Textauszug:
··········

Die Corona-Inzidenzen sind in dieser Woche erneut in den dreistelligen Bereich gestiegen. Gleichzeitig gibt Gesundheitsminister Jens Spahn sich zuversichtlich: Geht es nach ihm, soll die epidemische Notlage Ende November auf nationaler Ebene auslaufen. Doch wie passt das zusammen?
Maybrit Illner diskutierte eben diese Frage am Donnerstagabend mit ihren Gästen und stellte selbst die thematische Frage: "Kein Schutz, keine Freiheit – Lockdown für Ungeimpfte?"
Während von einem Lockdown in der Sendung darüber hinaus keine Rede war, warnte Peter Tschentscher, der Erste Bürgermeister Hamburgs, dennoch vor den kommenden Monaten.
Entgegen der Einschätzung Jens Spahns sprach sich Tschentscher klar für eine erneute Auflage des Beschlusses zur epidemischen Lage aus. Tübingens Oberbürgermeister Boris Palmer hielt dagegen
Das waren die Gäste bei "Maybrit Illner" am 28. Oktober 2021:
Anstatt den Fokus auf Joshua Kimmich und seine vieldiskutierte Ablehnung einer Corona-Impfung zu legen, lenkte der SPD-Politiker Peter Tschentscher den Fokus auf die hohe Impfquote Hamburgs. 86 Prozent aller Erwachsenen seien in der Hansestadt bereits geimpft.
Prompt belegte er diese Zahl auch mit einem typisch-nordischen Sprachbild: "Mit den Impfungen haben wir einen Deich gegen die Flut aufgebaut."
Die nächsten Wochen, so der 55-Jährige, müssten zeigen, ob der Damm hält. Aus dieser vorsichtigen Haltung heraus sprach Peter Tschentscher (SPD) sich bei "Maybrit Illner" auch öffentlich dafür aus, die epidemische Notlage von nationaler Tragweite noch bis Ende 2021 zu verlängern.
Tübingens Oberbürgermeister Boris Palmer, der in der Corona-Pandemie für seine kontroversen Meinungen und politischen Alleingänge bekannt wurde, sah das anders: "Ich finde, dass die Balance zwischen Freiheit und Gesundheitsschutz gewahrt werden muss."
Der Grünen-Politiker sprach sich in der Sendung widerholt für "niedrigschwellige Angriffe" zur Kontrolle der Pandemie aus. Dazu zählten auch lukrative Impfangebote statt eines Impfzwanges durch die Hintertür. Dass die Entscheidungshoheit mit einem Ende der epidemischen Notlage auf Bundesebene auf die Länder übergehen könnte, befürwortete Palmer ganz in diesem Sinne.

··········

Die Einträge:
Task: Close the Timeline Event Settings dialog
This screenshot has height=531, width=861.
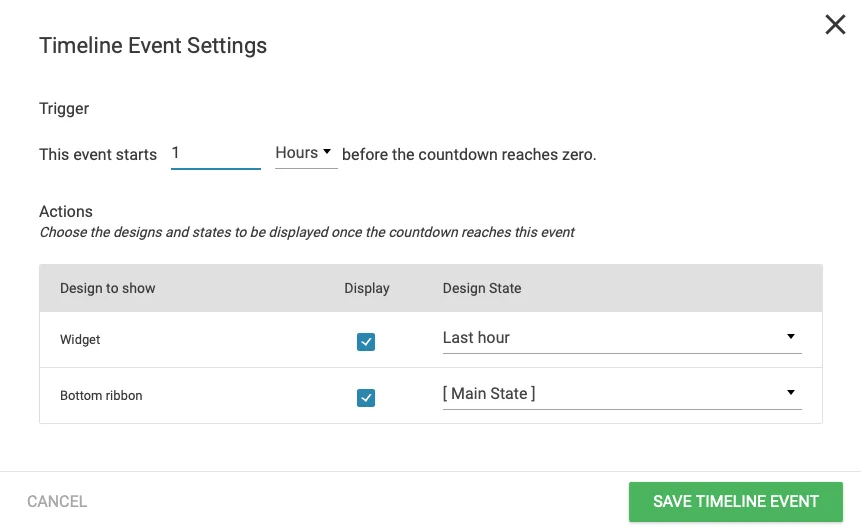Action: pos(835,25)
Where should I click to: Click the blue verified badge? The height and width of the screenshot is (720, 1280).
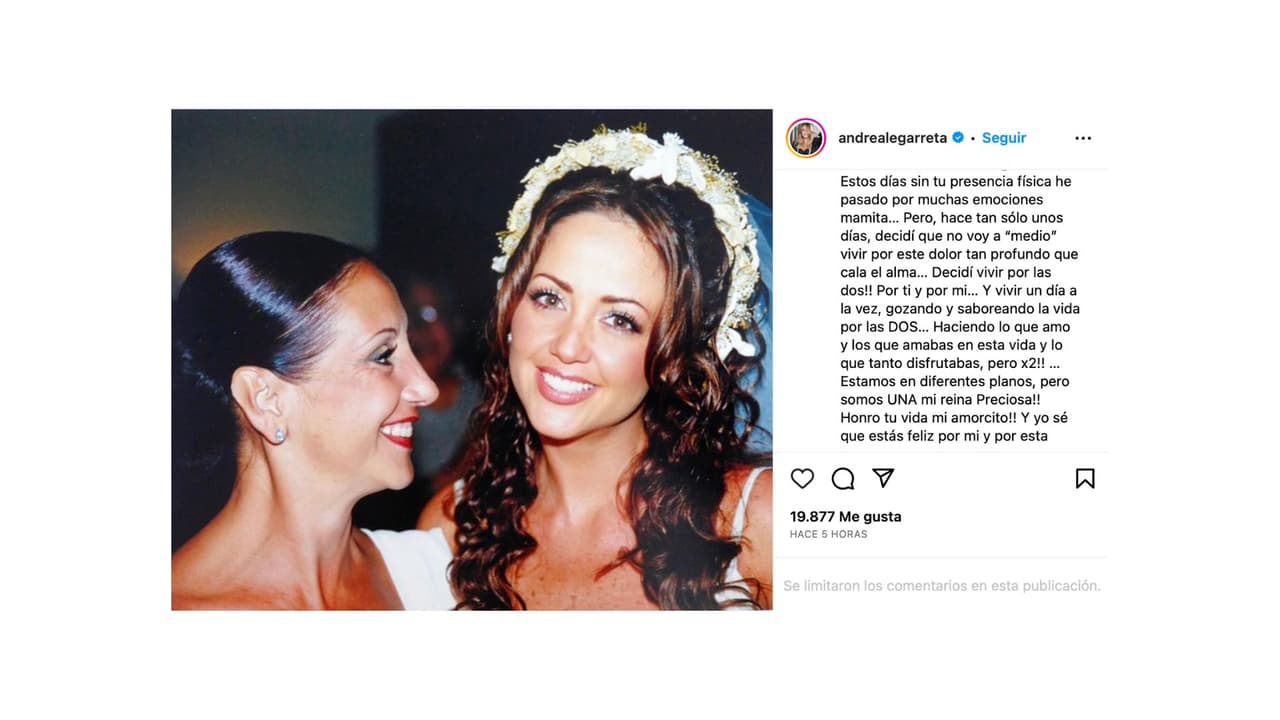tap(958, 138)
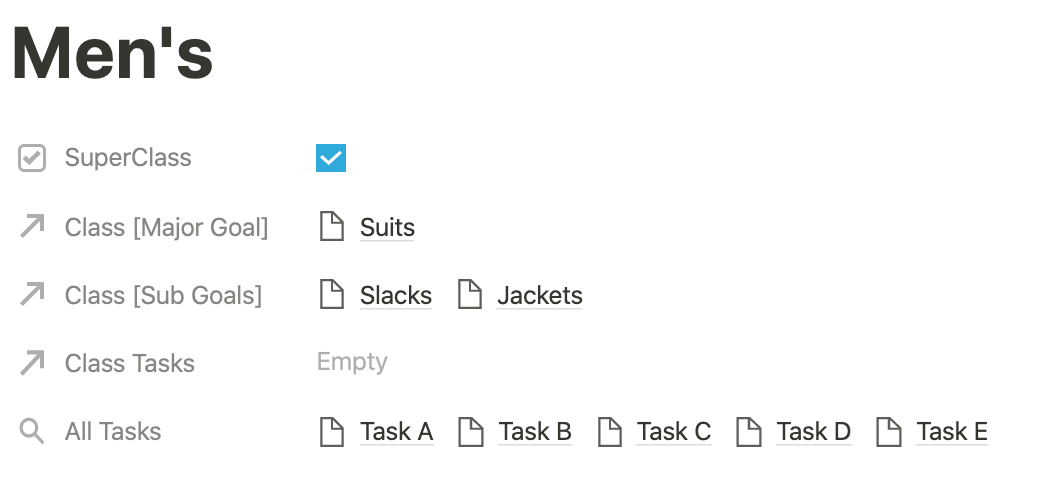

··········

Deine Aufgaben:
a - Wie viel Prozent der Erwachsenen sind laut dem Textauszug in Hamburg bereits geimpft?
b - Schreib aus dem Textauszug die Stelle ab, die mit „Entgegen der Einschätzung“ anfängt und mit „Hansestadt bereits geimpft.“ aufhört.

Antworten nach Nummer:
a - 86 Prozent.

b -
Entgegen der Einschätzung Jens Spahns sprach sich Tschentscher klar für eine erneute Auflage des Beschlusses zur epidemischen Lage aus. Tübingens Oberbürgermeister Boris Palmer hielt dagegen
Das waren die Gäste bei "Maybrit Illner" am 28. Oktober 2021:
Anstatt den Fokus auf Joshua Kimmich und seine vieldiskutierte Ablehnung einer Corona-Impfung zu legen, lenkte der SPD-Politiker Peter Tschentscher den Fokus auf die hohe Impfquote Hamburgs. 86 Prozent aller Erwachsenen seien in der Hansestadt bereits geimpft.